── 引用文 ──

蛍光X線ホログラフィー法によりリラクサー強誘電体の局所構造の3次元可視化に成功 - 新規高機能誘電・圧電材料実現へのブレークスルー - (プレスリリース)
- 公開日
- 2014年04月22日
- BL22XU(JAEA 量子構造物性)
独立行政法人日本原子力研究開発機構
国立大学法人東北大学金属材料研究所
公立大学法人広島市立大学
国立大学法人熊本大学
発表のポイント
• 原子分解能を持つ蛍光X線ホログラフィー法を不均質系結晶に初めて応用
• 高誘電率・圧電係数を示すリラクサー強誘電体の局所構造の3次元可視化に初めて成功
• 不均質系結晶の局所構造解析を強力に押し進め、新規材料開発に期待
独立行政法人日本原子力研究開発機構(理事長 松浦祥次郎。以下「原子力機構」という。)の胡雯(Hu Wen)博士研究員、国立大学法人東北大学(総長 里見進)金属材料研究所の林好一准教授を中心とする研究グループは、公立大学法人広島市立大学(学長 青木信之)、国立大学法人熊本大学(学長 谷口功)との共同研究により、蛍光X線ホログラフィー法※1を用い、リラクサー強誘電体※2の局所的な原子配列(構造)を立体的(3次元的)に明らかにすることに初めて成功しました。 書誌情報: |
研究開発の背景と目的
我が国が推進するグリーンイノベーションの重要課題のひとつに、エネルギー利用の高効率化・スマート化を促す新規デバイス材料の開発があります。新規材料開発には機能発現にかかわる詳細な原子レベルの構造評価が欠かせません。しかし現在、特に局所的な構造を調べる方法論が完全には確立しておりません。
リラクサー強誘電体Pb(Mg1/3Nb2/3)O3に代表される鉛複合ペロブスカイト※3酸化物強誘電体は誘電係数や電圧係数が非常に高いことから、既に実用材料として市場に供されています。しかし、原子レベルで極めて不均質であることから局所構造の詳細な研究が困難であり、その高機能物性の起源は解明されておりません。また、毒性を持つ鉛を含むことから非鉛材料の開発が急務となっています。以上のような観点から、詳細な局所構造研究の重要性が増しています。
本研究では、局所構造を調べる手段として蛍光X線ホログラフィー法に注目しました。一般に良く使われるEXAFS※4やPDF※5法が原子間距離のみの情報を与えるのに対し、蛍光X線ホログラフィー法は原子間距離に加えて方向も含めた3次元的な原子配置情報を与えますので、構造を詳細に知ることができます。
今回の目的は、蛍光X線ホログラフィー法を世界で初めてリラクサー強誘電体Pb(Mg1/3Nb2/3)O3に応用し、鉛複合ペロブスカイト酸化物の高機能物性を生み出す原子レベルでの3次元的局所構造を解明すると共に、不均質系結晶への同手法の有用性を示すことにありました。

───

**演習課題:**
(A) 引用文について、「リラクサー強誘電体Pb(Mg1/3Nb2/3)O3に代表」を含む語句から始め、「研究の重要性が増しています。」で終わる部分を、「非鉛材料」を「代替材料」に置き換えて書き直してください。
(B) 引用文に基づき、次の問いに答えてください。
(i) 公開日はいつですか。
(ii) EXAFSやPDF法は、どのような情報を与えるとされていますか。
(iii) 東北大学金属材料研究所の林好一氏の職名は何ですか。

── 提示データ ──

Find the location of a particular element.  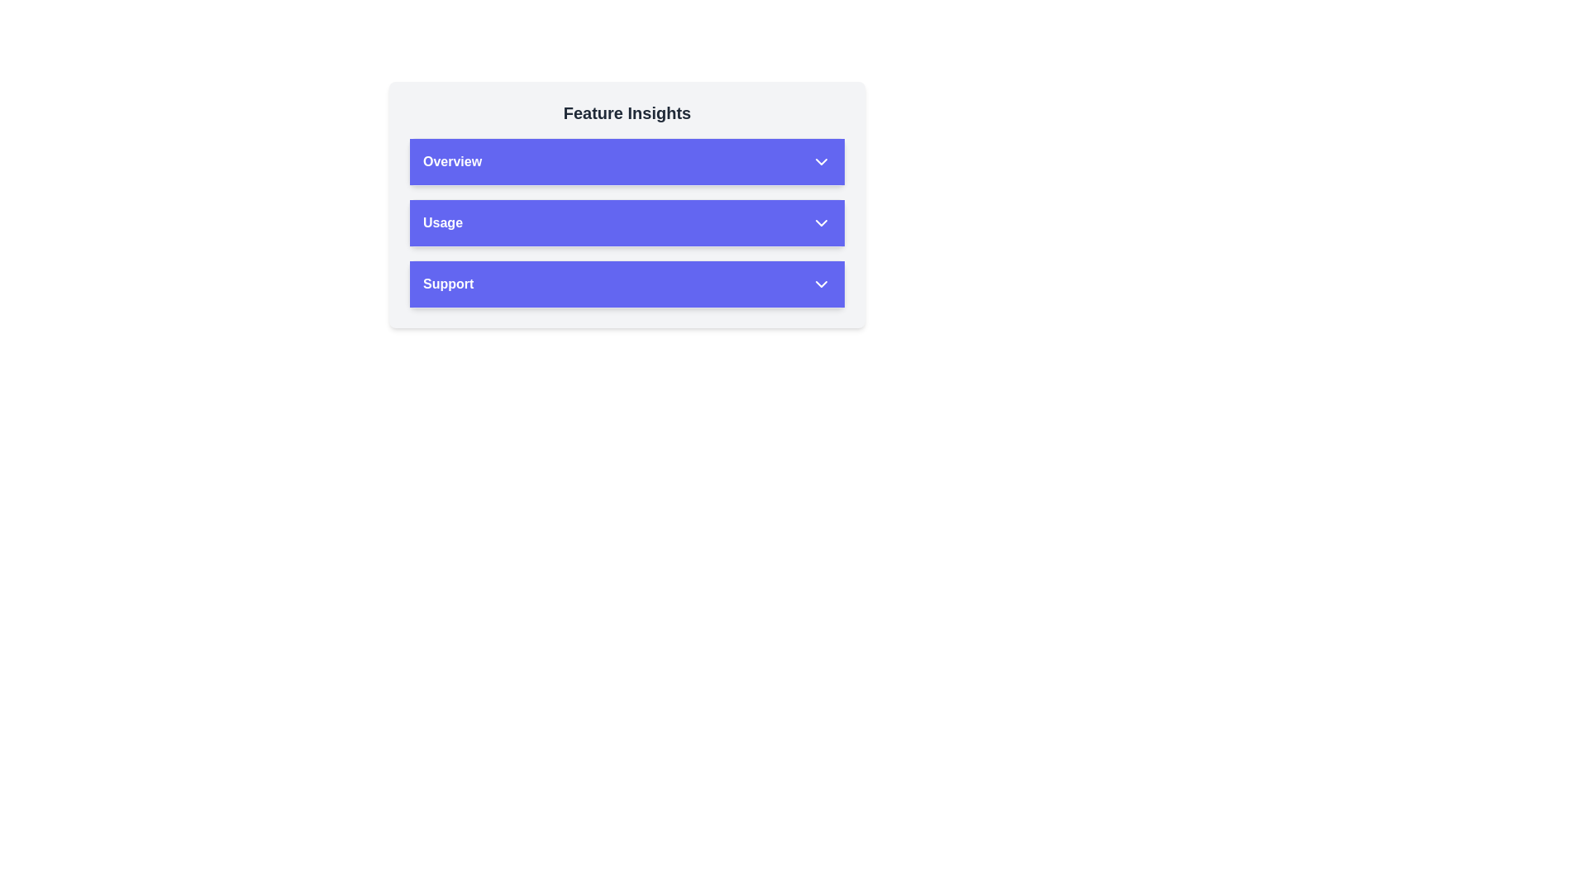

the 'Usage' button, which is the second button in a vertical group of three buttons under the heading 'Feature Insights.' is located at coordinates (626, 203).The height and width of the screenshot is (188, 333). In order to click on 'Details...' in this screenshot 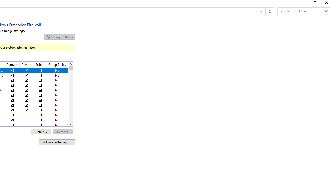, I will do `click(41, 131)`.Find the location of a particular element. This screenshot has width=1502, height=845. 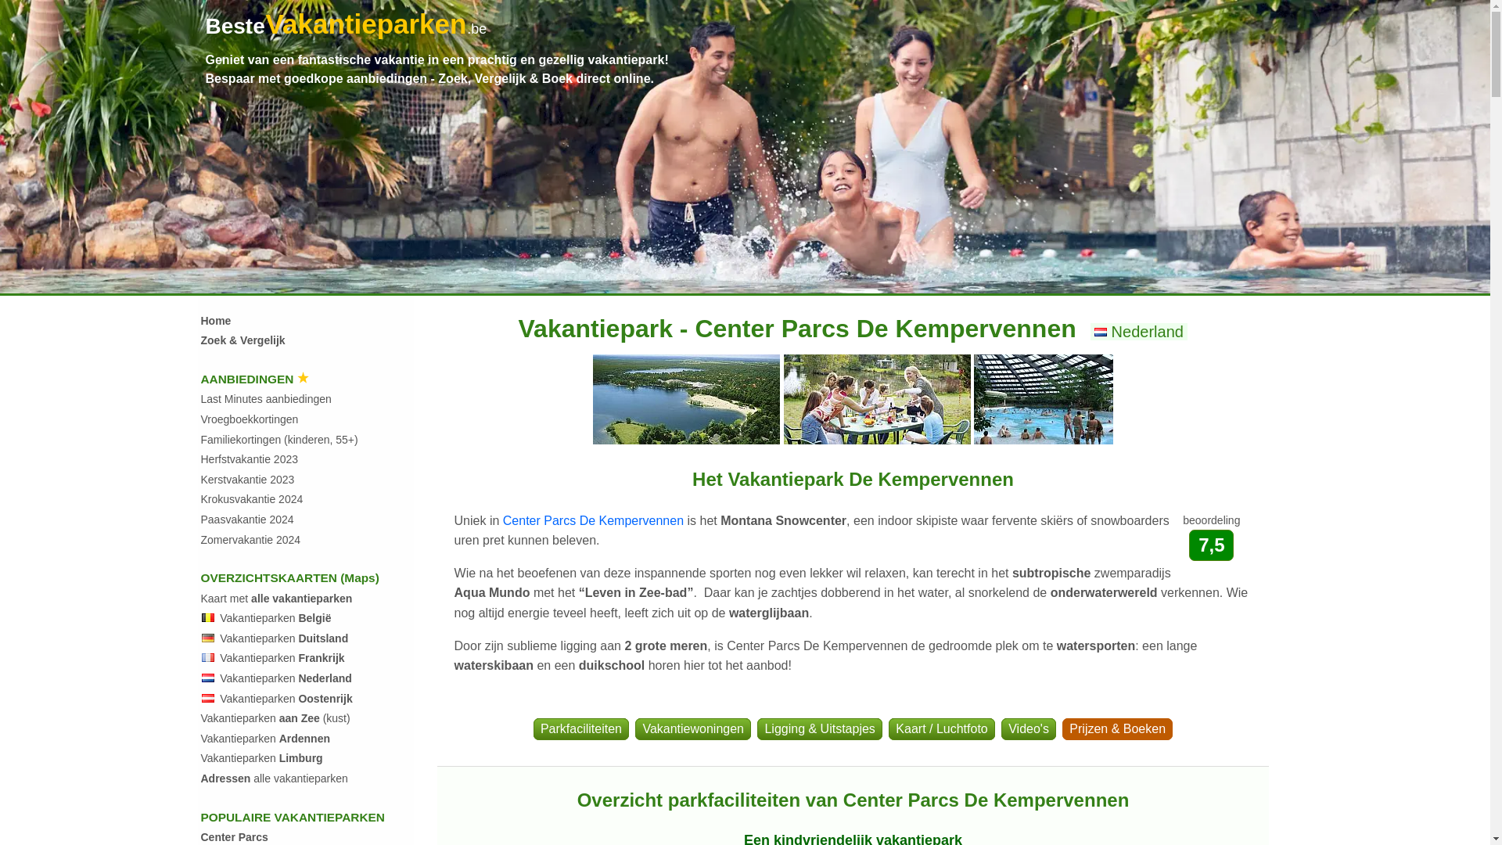

'Ligging & Uitstapjes' is located at coordinates (818, 729).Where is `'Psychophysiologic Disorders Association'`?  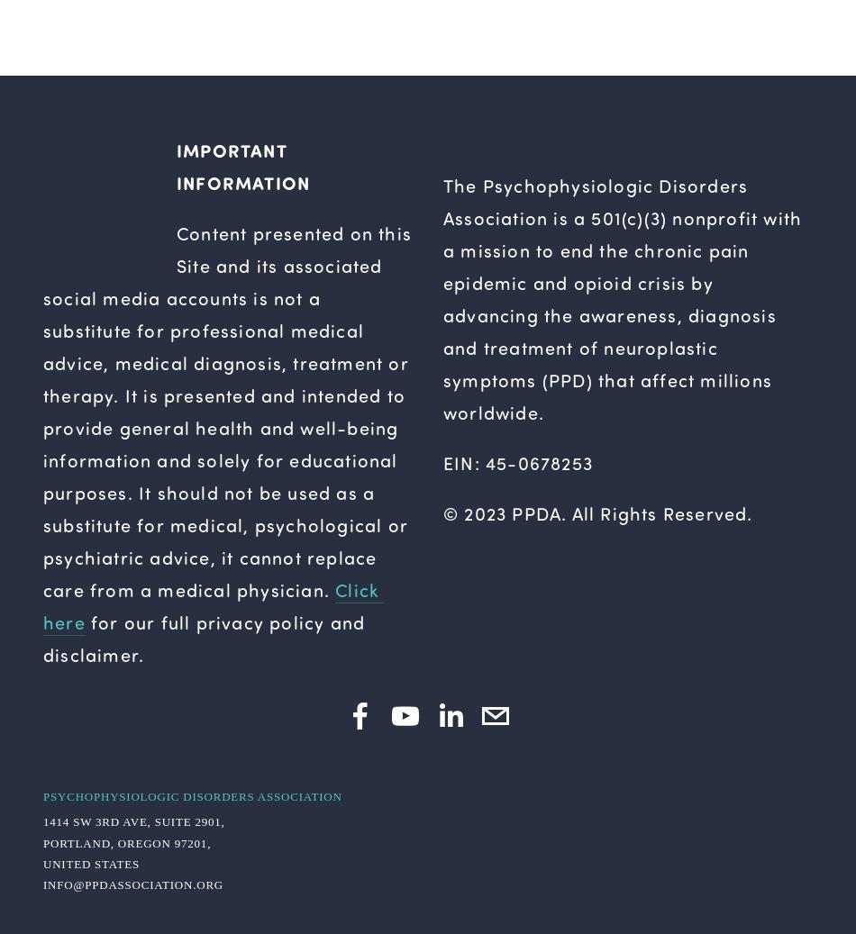
'Psychophysiologic Disorders Association' is located at coordinates (192, 796). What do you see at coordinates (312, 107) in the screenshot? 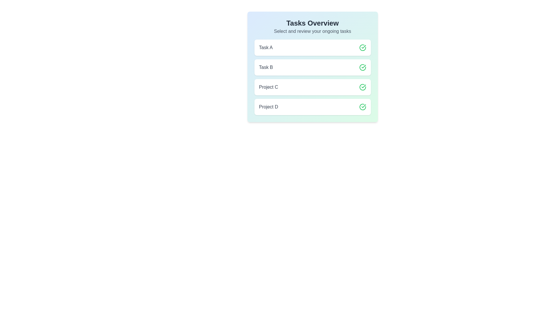
I see `the item labeled Project D to observe style changes` at bounding box center [312, 107].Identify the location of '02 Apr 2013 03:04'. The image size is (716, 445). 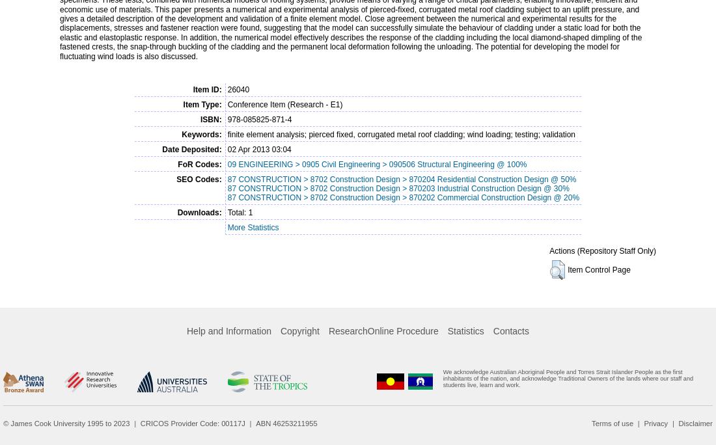
(258, 148).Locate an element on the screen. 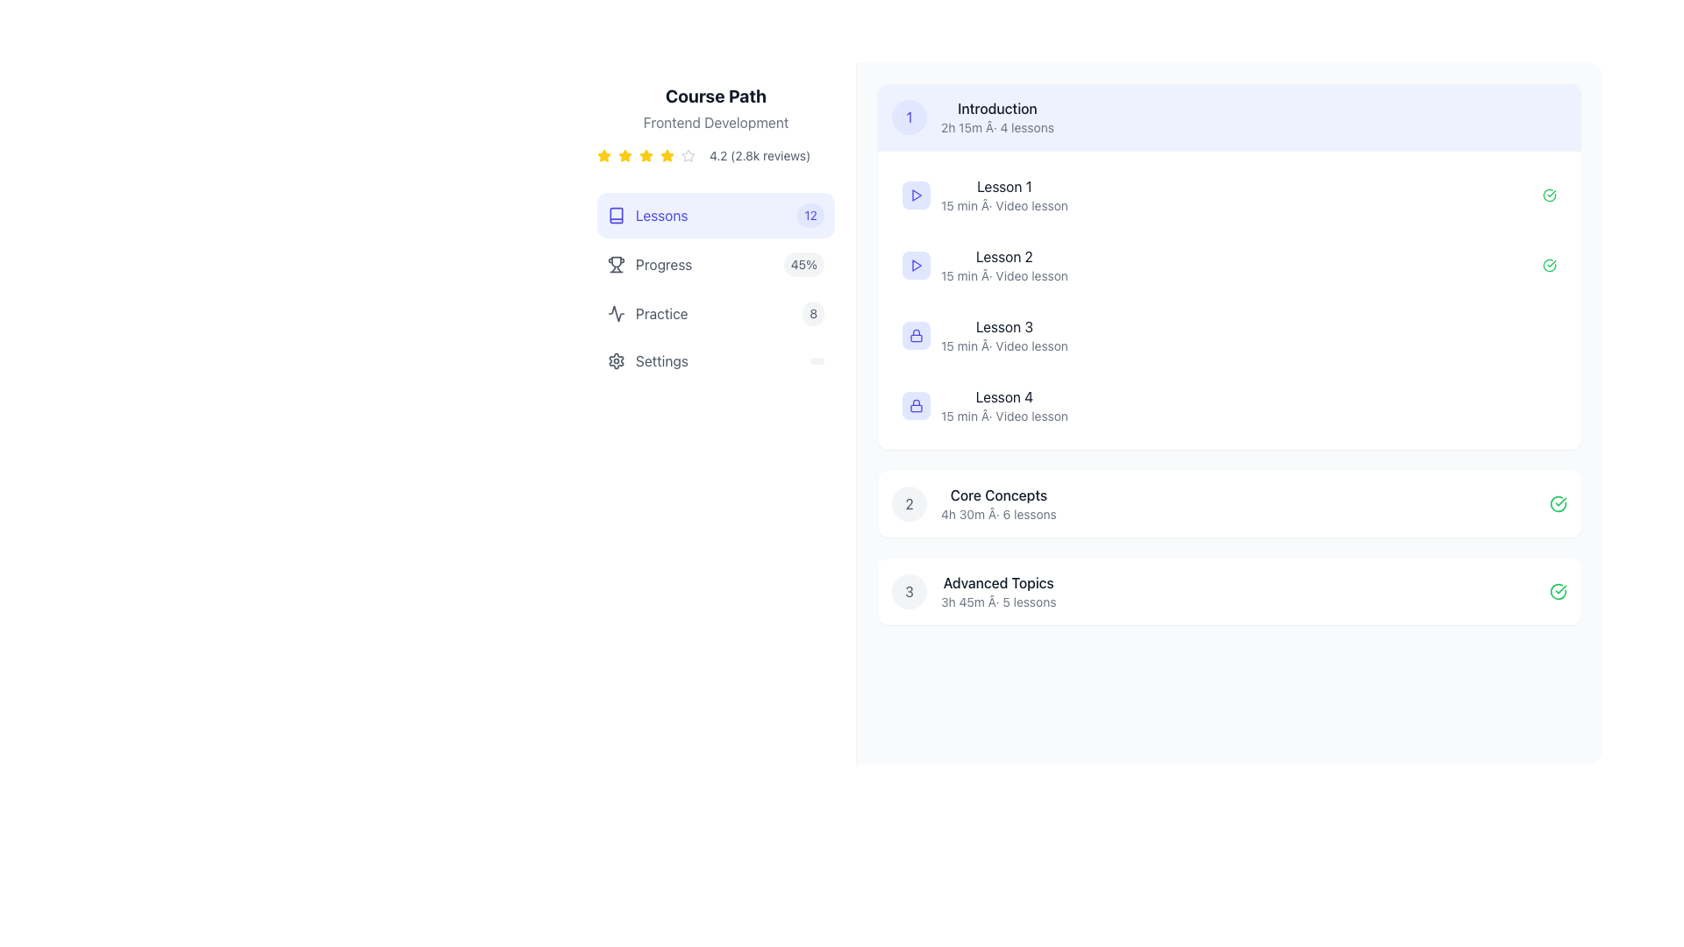 The width and height of the screenshot is (1684, 947). numerical value displayed on the Badge indicating the count of available Lessons, which is located in the top-right corner of the 'Lessons' button in the navigation pane is located at coordinates (809, 215).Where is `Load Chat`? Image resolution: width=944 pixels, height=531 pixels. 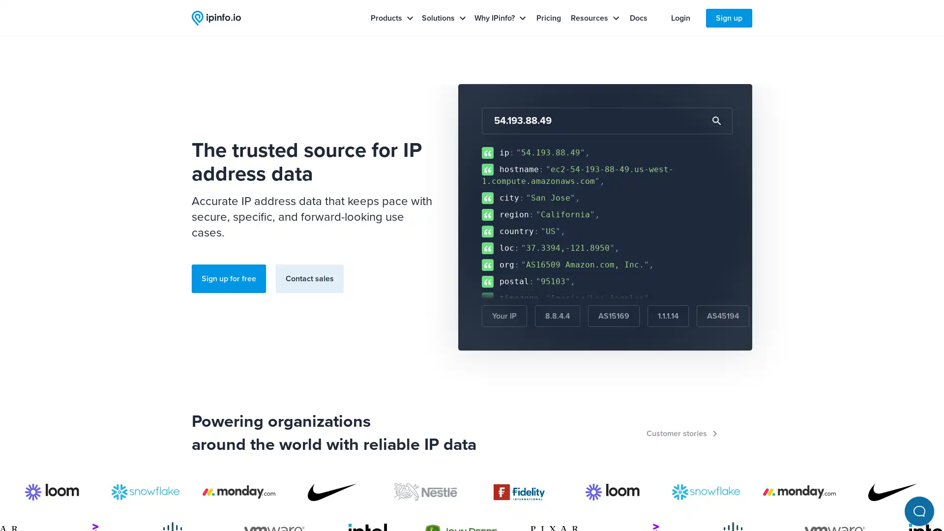
Load Chat is located at coordinates (909, 497).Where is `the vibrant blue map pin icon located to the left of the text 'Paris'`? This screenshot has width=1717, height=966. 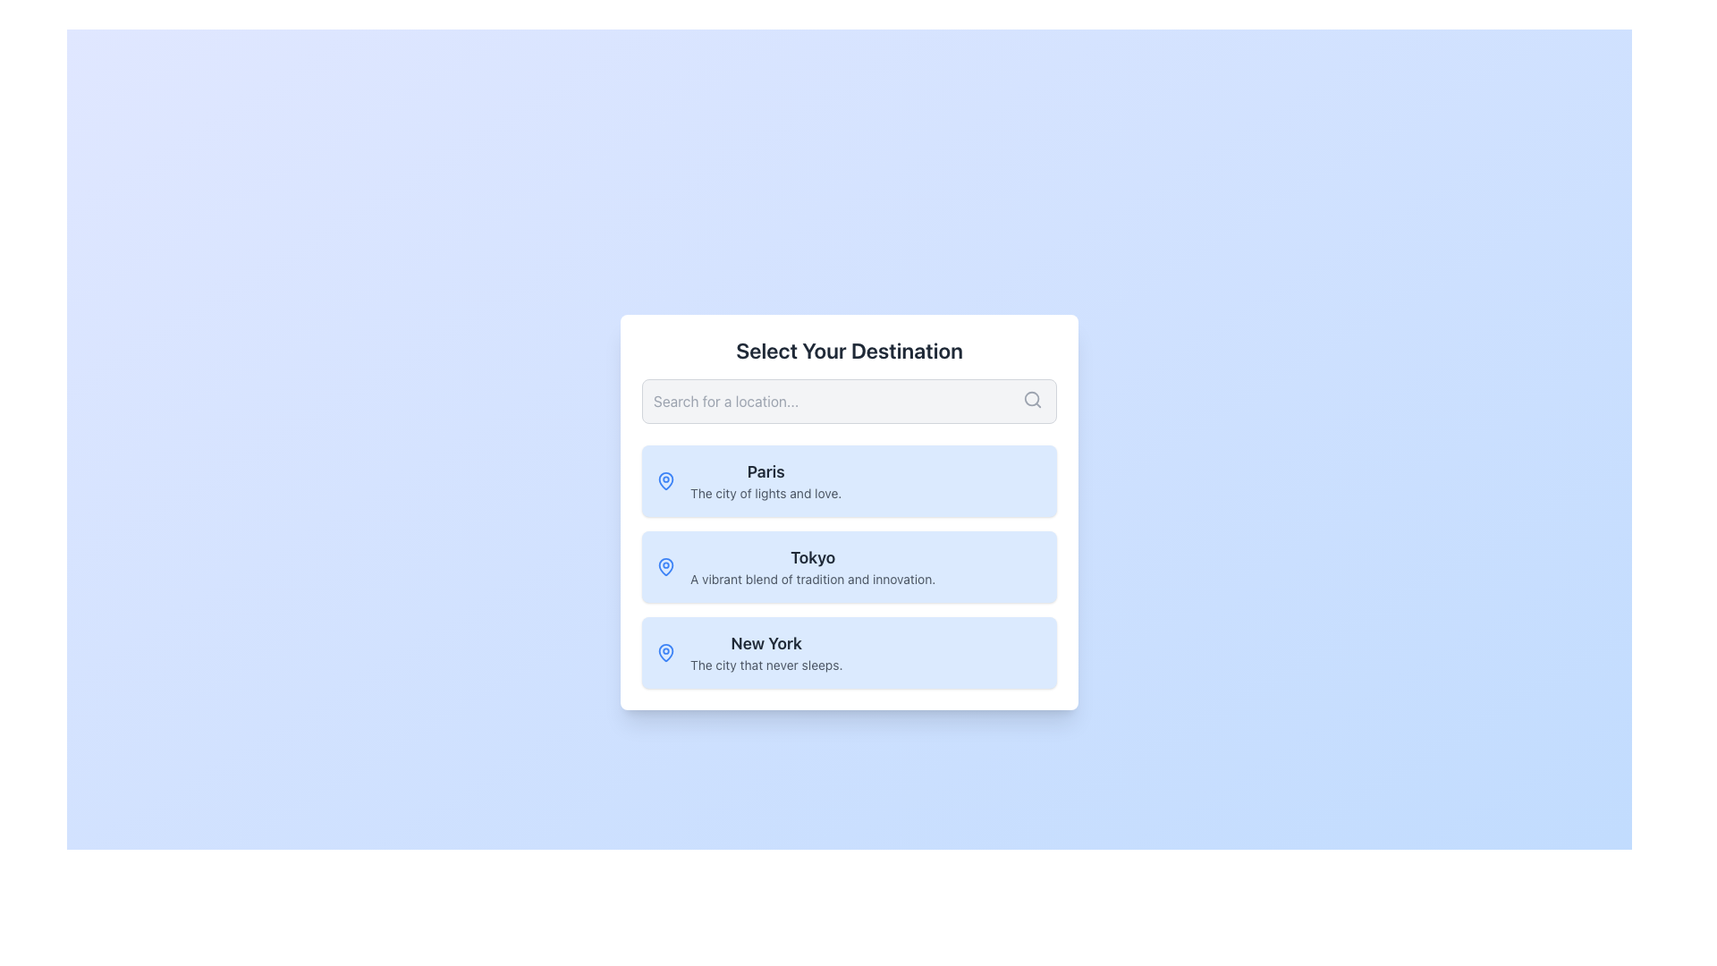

───

**演習の結果:**
(A)
リラクサー強誘電体Pb(Mg1/3Nb2/3)O3に代表される鉛複合ペロブスカイト※3酸化物強誘電体は誘電係数や電圧係数が非常に高いことから、既に実用材料として市場に供されています。しかし、原子レベルで極めて不均質であることから局所構造の詳細な研究が困難であり、その高機能物性の起源は解明されておりません。また、毒性を持つ鉛を含むことから代替材料の開発が急務となっています。以上のような観点から、詳細な局所構造研究の重要性が増しています。

(B)
(i) 2014年04月22日
(ii) 原子間距離のみの情報
(iii) 准教授